Trotz der Rückschläge in einigen Regionen konnten im vergangenen Geschäftsjahr alle drei Geschäftsfelder des Konzerns - Handel, Logistik mit Hermes und die Finanzdienstleistungen der Tochter EOS - beim Umsatz im zweistelligen Prozentbereich zulegen. Beim Wachstum hilft der Otto Group vor allem die starke Position im Onlinehandel. Die Hamburger sind in diesem Bereich weltweit die Nummer zwei, hinter Amazon und deutschlandweit die Nummer eins. 2010/11 stiegen die Otto-Erlöse aus dem Internetgeschäft weltweit um 25 Prozent auf knapp fünf Milliarden Euro. In Deutschland betrug das Onlinewachstum der Hamburger 27 Prozent, gegenüber 18 Prozent der gesamten Branche. "Damit konnten wir unseren Marktanteil weiter steigern", sagte Schrader.

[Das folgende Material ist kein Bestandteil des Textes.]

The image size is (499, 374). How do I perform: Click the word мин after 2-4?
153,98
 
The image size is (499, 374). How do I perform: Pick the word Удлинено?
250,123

Einzelne Firmen des Konzerns verkaufen schon 70 Prozent aller Waren über Onlinekanäle. "Dennoch wird es weiterhin Kataloge geben", betonte der Otto-Chef. Der Anteil der Bestellungen über diesen Vertriebsweg von Otto gingen im vergangenen Geschäftsjahr zwar von 44,4 Prozent auf 37,5 Prozent zurück, während der Internetverkauf von 43 auf 47,8 Prozent anzog. "Viele Verbraucher schauen erst in den Katalog, um dann über das Internet zu bestellen. Deshalb wird es bei uns so lange Kataloge geben, wie sie von den Kunden nachgefragt werden", so Schrader.

Für dieses Jahr rechnet der Manager auch wegen der Vorgänge rund um den Euro bei den Kennzahlen nur mit Steigerungen im einstelligen Prozentbereich. Der erfolgsverwöhnte Otto-Chef gibt sich bescheiden.